= Short exercise =
Put the lines below into a Markdown table with columns titled "No." and "Line", numbering each row and leaving out blank lines and pictures.

= Record set =

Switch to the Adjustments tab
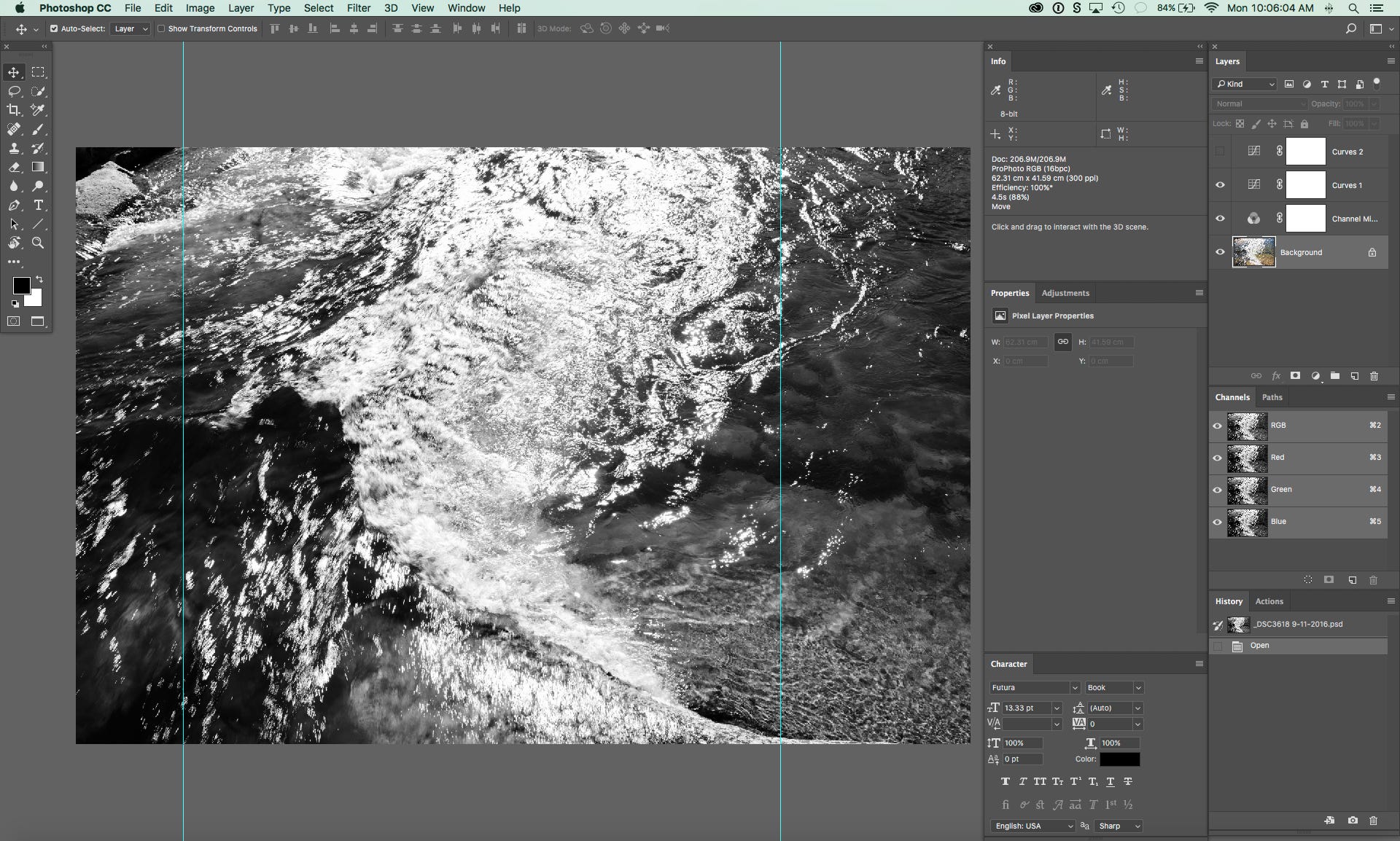1400x841 pixels. coord(1065,293)
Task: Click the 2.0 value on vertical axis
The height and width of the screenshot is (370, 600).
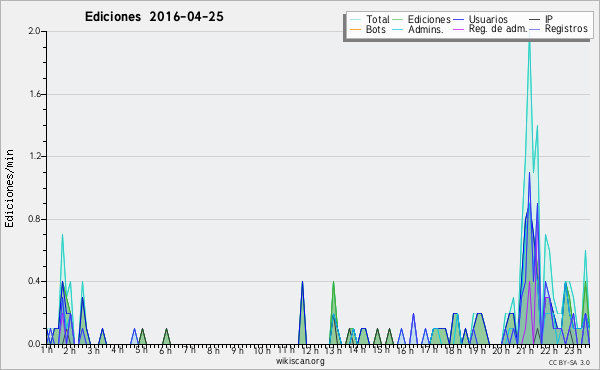Action: pos(35,31)
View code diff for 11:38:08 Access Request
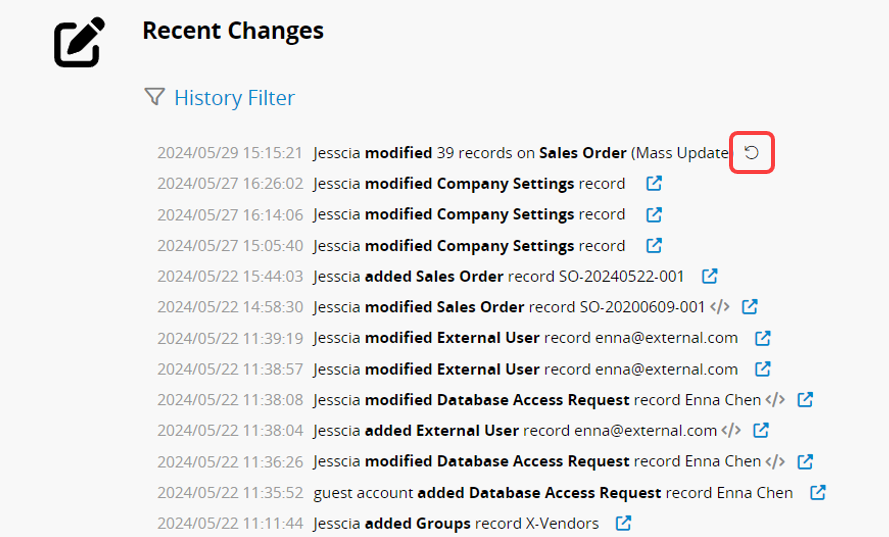889x537 pixels. click(x=775, y=400)
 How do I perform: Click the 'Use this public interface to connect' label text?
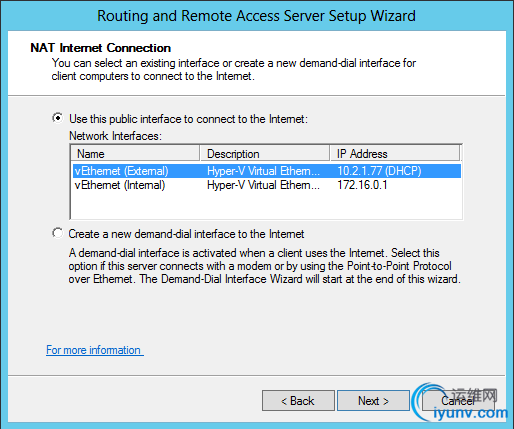(188, 119)
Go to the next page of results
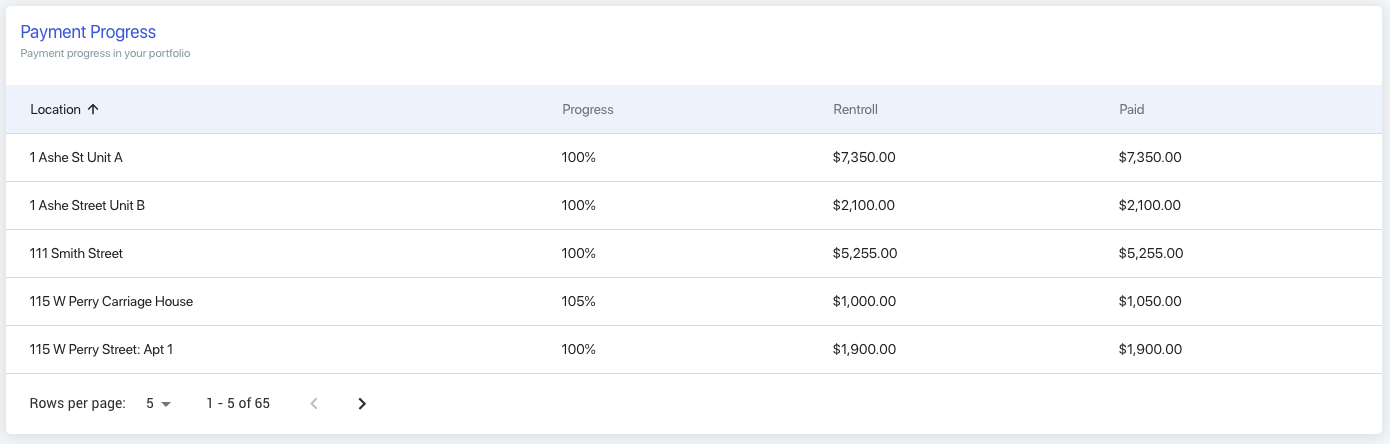Viewport: 1390px width, 444px height. point(362,404)
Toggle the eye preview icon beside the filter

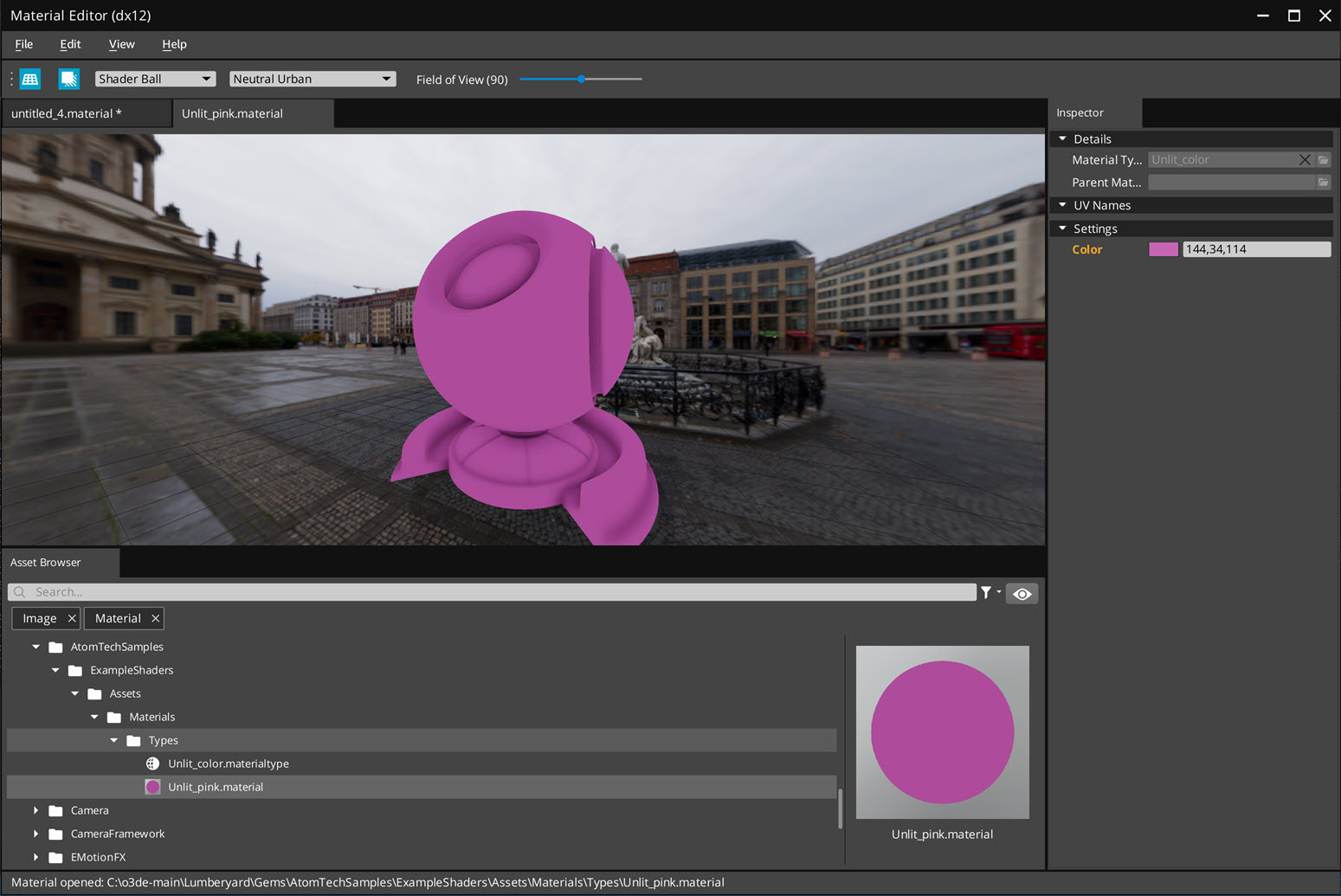1022,593
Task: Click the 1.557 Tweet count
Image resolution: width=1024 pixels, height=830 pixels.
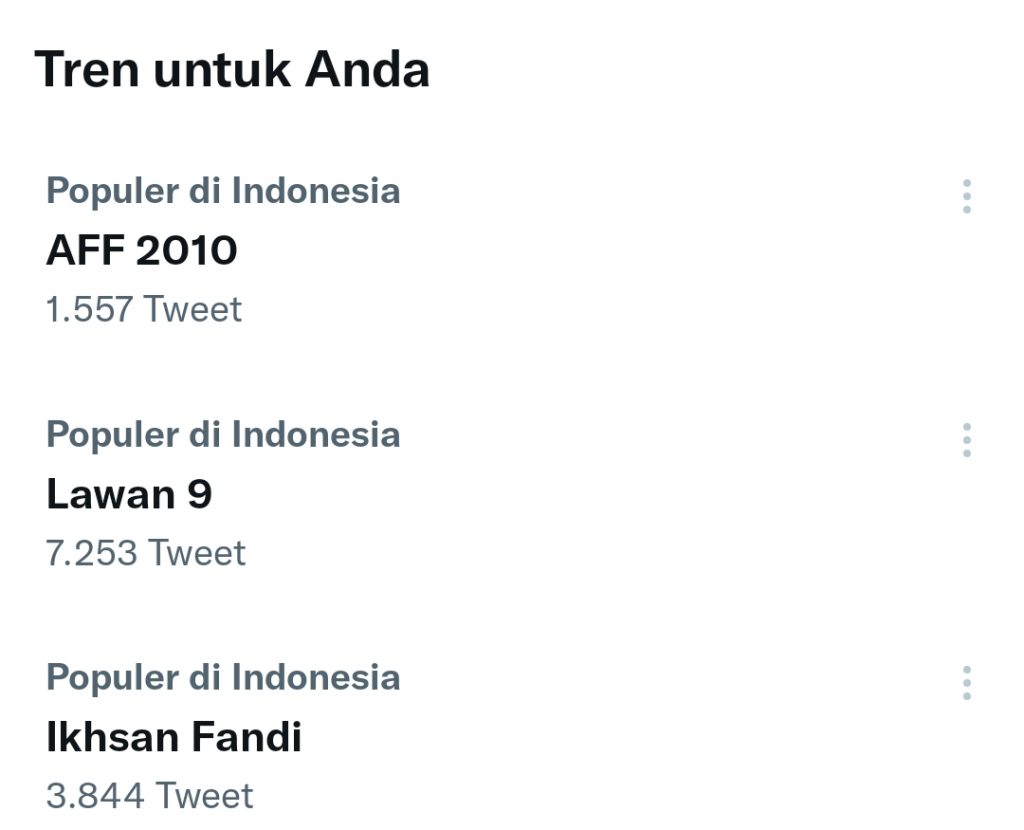Action: [144, 310]
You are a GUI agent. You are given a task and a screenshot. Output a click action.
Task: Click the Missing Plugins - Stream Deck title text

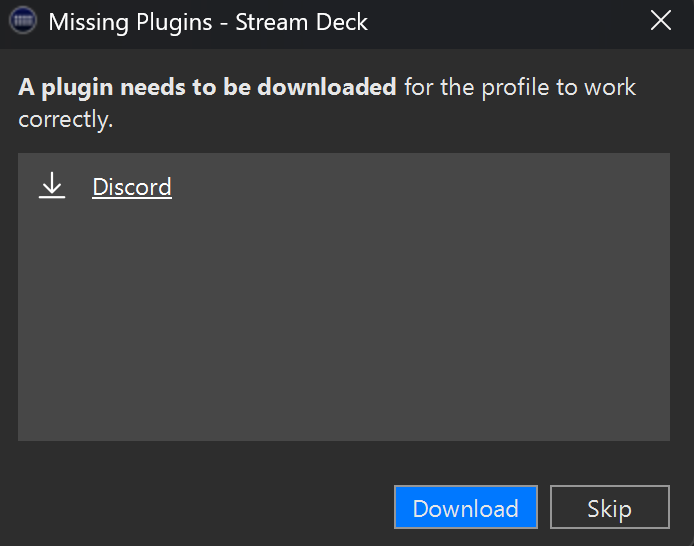[x=208, y=22]
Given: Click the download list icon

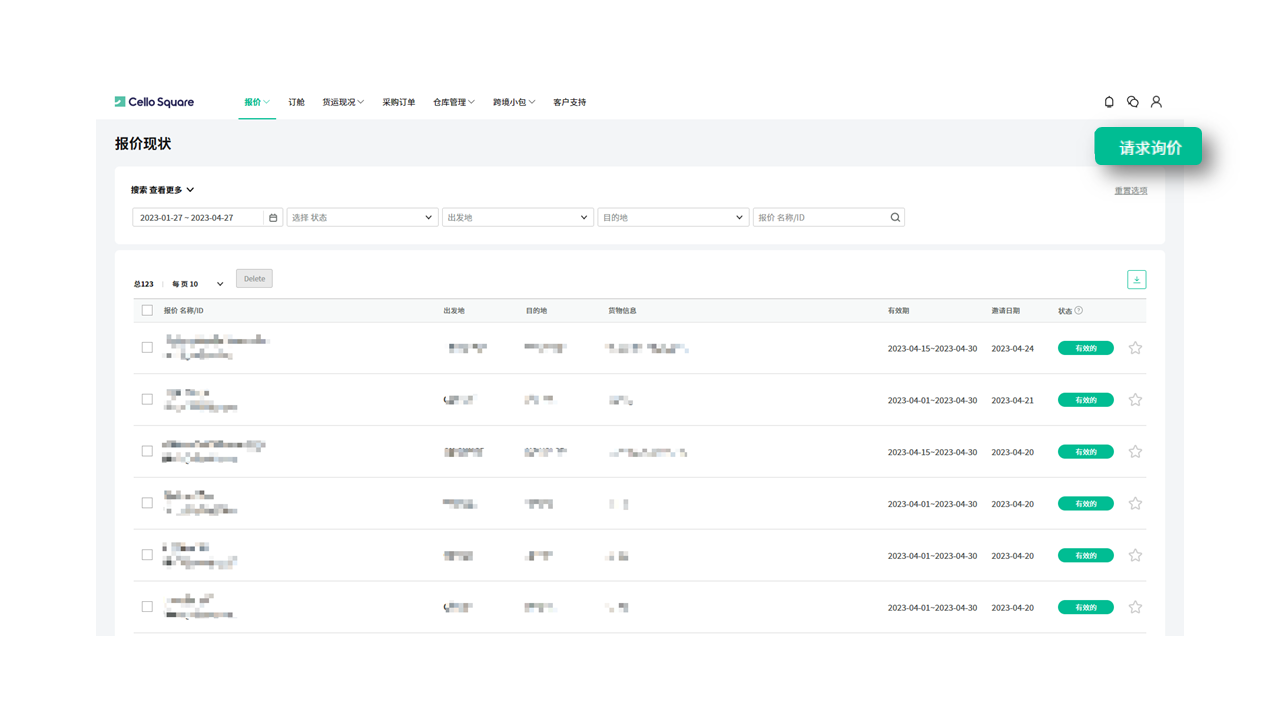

= Exercise solution =
| No. | Line |
|---|---|
| 1 | Switch to the Adjustments tab |
| 2 | 1400x841 pixels. coord(1065,293) |
| 3 | Task: Click the 2.0 value on vertical axis |
| 4 | The height and width of the screenshot is (370, 600). |
| 5 | Action: pos(35,31) |
| 6 | View code diff for 11:38:08 Access Request |
| 7 | 889x537 pixels. click(x=775, y=400) |
| 8 |  How do I perform: Click the 'Use this public interface to connect' label text? |
| 9 | (188, 119) |
| 10 | Go to the next page of results |
| 11 | Viewport: 1390px width, 444px height. point(362,404) |
| 12 | Toggle the eye preview icon beside the filter |
| 13 | 1022,593 |
| 14 | Task: Click the 1.557 Tweet count |
| 15 | Image resolution: width=1024 pixels, height=830 pixels. |
| 16 | Action: [144, 310] |
| 17 | You are a GUI agent. You are given a task and a screenshot. Output a click action. |
| 18 | Task: Click the Missing Plugins - Stream Deck title text |
| 19 | [x=208, y=22] |
| 20 | Given: Click the download list icon |